Let $f:\mathbb{N} \rightarrow \mathbb{N}$ be defined by $f(1) = 5, f(2) = 13$, and for $n \ge 2, f(n) = 2f(n - 2) + f(n - 1)$. Prove that $f(n) = 3\cdot 2^n + (-1)^n$ for all $n \in N$
So far I've proved that $f(n)$ is true when $n = 1, 2$. For $k \ge 3$, assume that $p(j)$ is true for all $j \in N, j < k$
Now I want to prove that $p(k)$ is true for all $k \in N$
How would I go about doing that?
Let us do an induction on $n$.
Induction start. $f(1)=5=3\cdot 2-1$ and $f(2)=13=3\cdot 4+1$ (note that we really need the first two values in the induction start, because the recurrence uses the preceeding two values).
Induction hypothesis. For some $n\ge 1$, we assume that we proved the formula for all $k\le n$.
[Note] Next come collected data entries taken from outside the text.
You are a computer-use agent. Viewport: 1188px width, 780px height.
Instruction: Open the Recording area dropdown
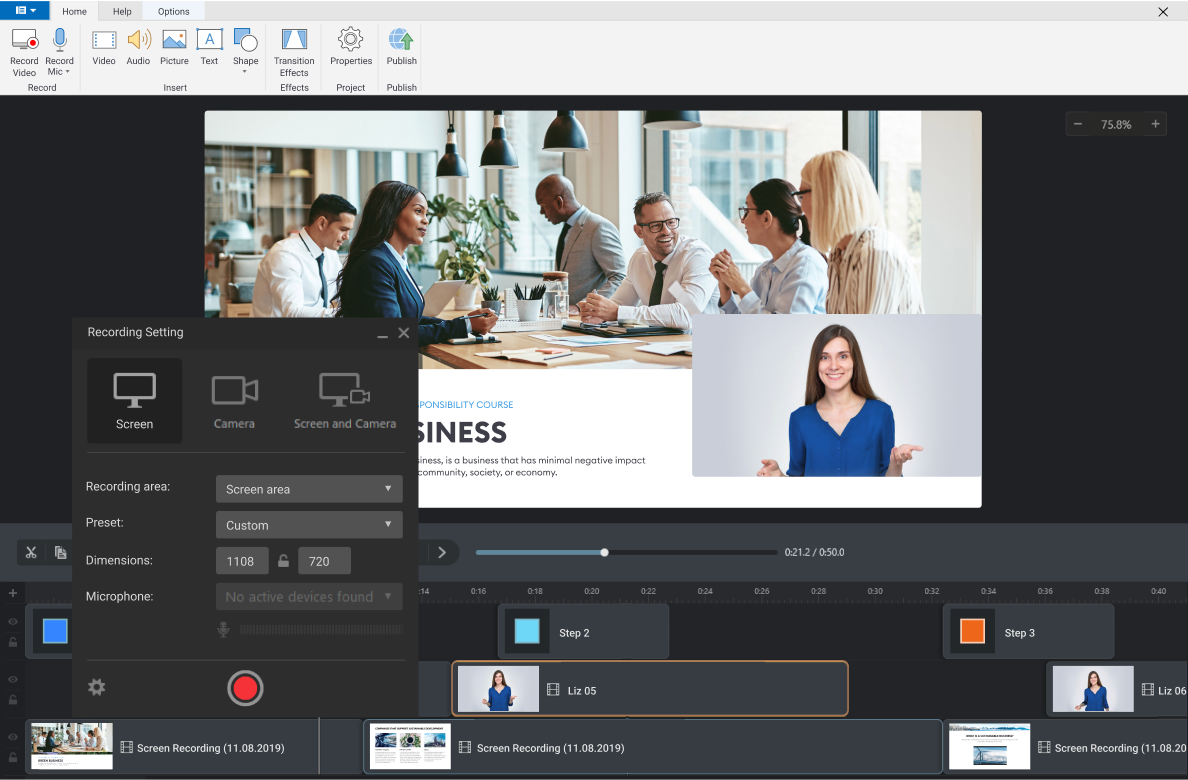click(309, 488)
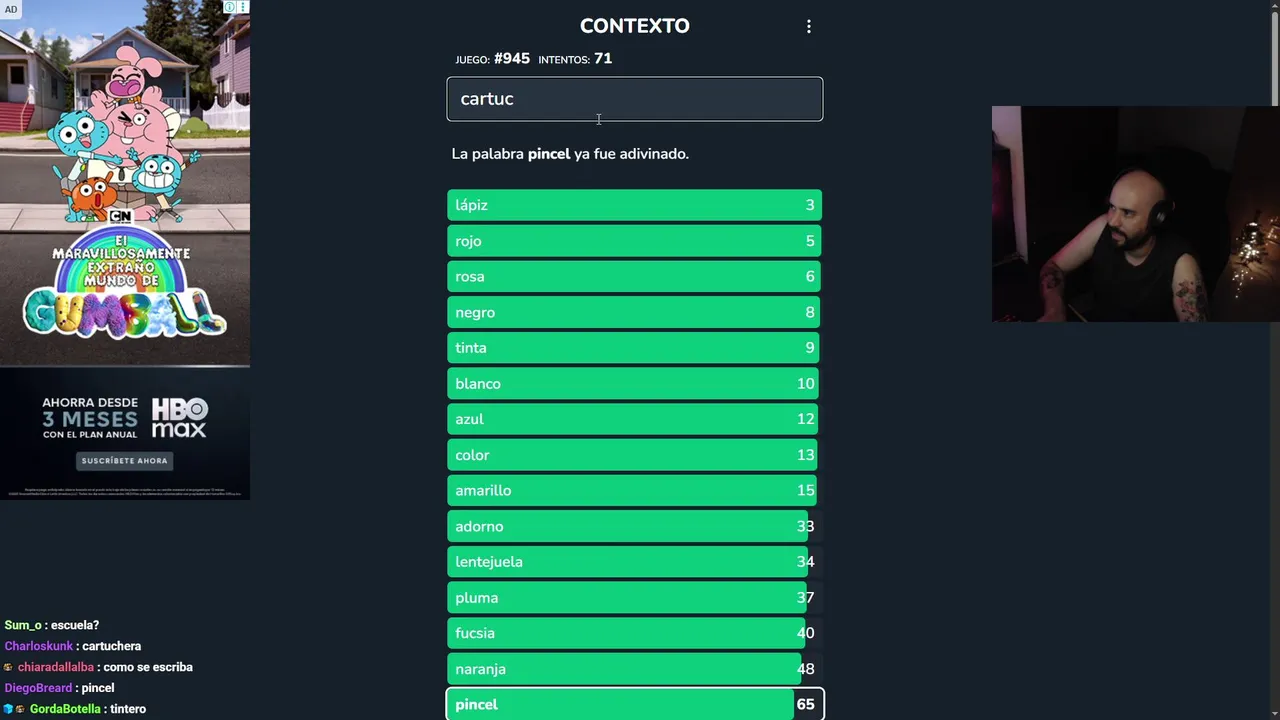The height and width of the screenshot is (720, 1280).
Task: Click username Charloskunk in chat
Action: click(38, 646)
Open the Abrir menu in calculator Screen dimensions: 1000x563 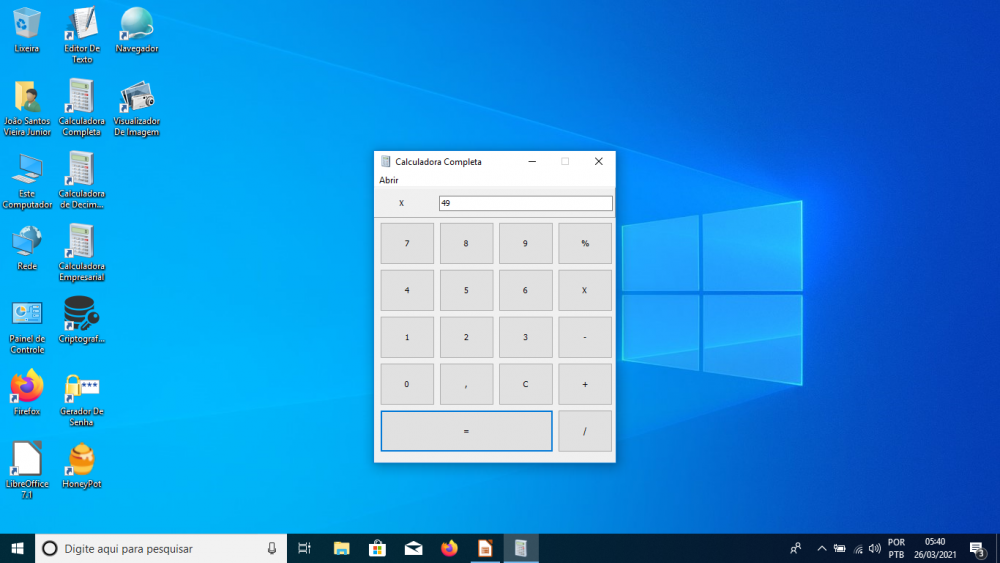click(388, 180)
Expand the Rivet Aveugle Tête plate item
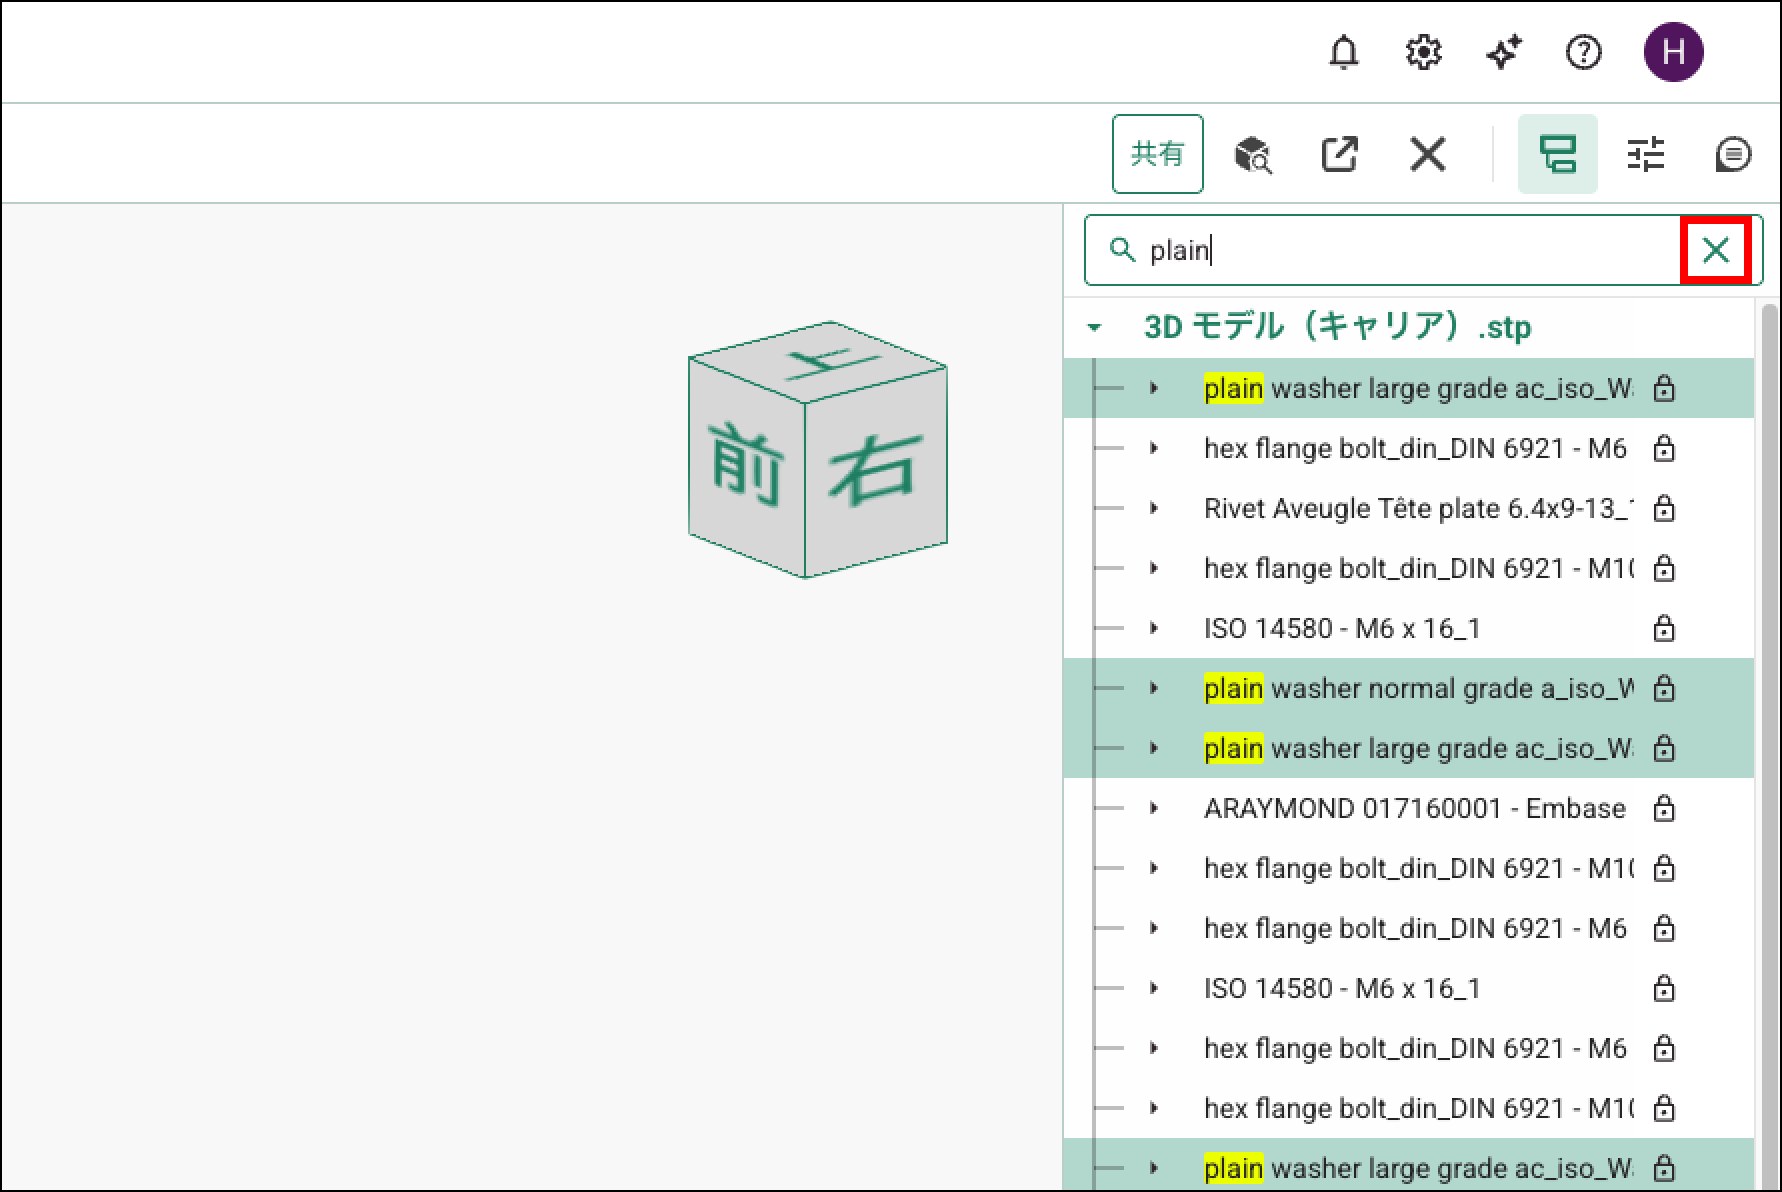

Induction step. We show that the formula then also holds for $n+1\ge 2$:
$$f(n+1)=2f(n-1)+f(n)=2\cdot (3\cdot 2^{n-1}+(-1)^{n-1})+3\cdot 2^n + (-1)^n=3\cdot 2^{n+1}+(-1)^{n+1}$$
Hint $ $ Let $\,S\:\! g(n) = g(n\!+\!1)$ be the $n$-shift operator. $\,\color{#0a0}{(S-2)(2^n)} = 0 = \color{#c00}{(S+1)(-1^n)}\,$ so their product $\,\color{#0a0}{(S-2)}\color{#c00}{(S+1)} = S^2\!-S-2\,$ kills $\, f_n = c\,\color{#0a0}{2^n} + d \color{#c00}{(-1)^n}\,$ for $\,c,d\,$ independent of $\,n.$ Therefore, we deduce $\, 0 = (S^2\!-S-2)f_n = f_{n+2} - f_{n} - 2f_n,\ $ i.e $\ f_{n+2} = f_{n+1} + 2 f_n.$
Remark $ $ See this answer for another example and further explanation (including the above implicit use of commutativity of $\,S-2\,$ and $\,S+1,\,$ which holds since they have constant coef's). This explains the genesis of the common inductive proof in J.R.'s aanswer.
Hint: Try induction. Assume that the statement holds for $n$ and from that, prove it holds for $n+1$.